I nodded. “People are always worried about starving to death, but it’s really dehydration they should worry about—it usually takes a week, but with your lack of body fat and recent alcohol intake, I’d say you’re probably already on your way.” I glanced back at Adan. “What do you say, Doc?”
“Five days at the most.”
“Do you stay hungry and thirsty all the way to the end?”

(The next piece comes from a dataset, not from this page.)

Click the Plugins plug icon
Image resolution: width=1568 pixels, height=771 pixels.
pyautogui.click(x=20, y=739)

He stepped forward, his voice surprisingly conversational. “No, the body is an amazingly adaptive mechanism—it will cry out for food and drink for the first day or two but then realizes that it isn’t getting any more and adjusts.”
“How?”
“It begins devouring the fat cells within itself, fat cells being full of water. It is how camels survive in the desert, by living off the fat cells in their humps.” He took another step toward Culpepper. “But you, my friend, have no hump.”
“Side effects?”
“His bowels and kidneys will continue to evacuate until they are empty, and there will be a great drying of the lips and mouth, but other than that, not much.”
I stood. “Is it painful?”
“After the period of hunger and thirst, no, I think not. In the research that has been done in voluntary suicide by dehydration, I have heard that it’s actually quite peaceful.”
I shook my head. “That’s too bad.”
His eyes flicked between Adan and me. “So what are you going to do, walk out of here and lock me in?”
I pulled a piece of paper from my shirt pocket. “I found the combination chalked on the vault, pretty smart actually. I copied it down and then rubbed it off the door. Now there might be a few old-timers around here who remember the combination, but I don’t think it’s going to matter, because when I close that door, there isn’t going to be a living soul who knows you’re down here besides Adan and me.” I turned to the Doc. “I’m not going to tell anybody, are you?”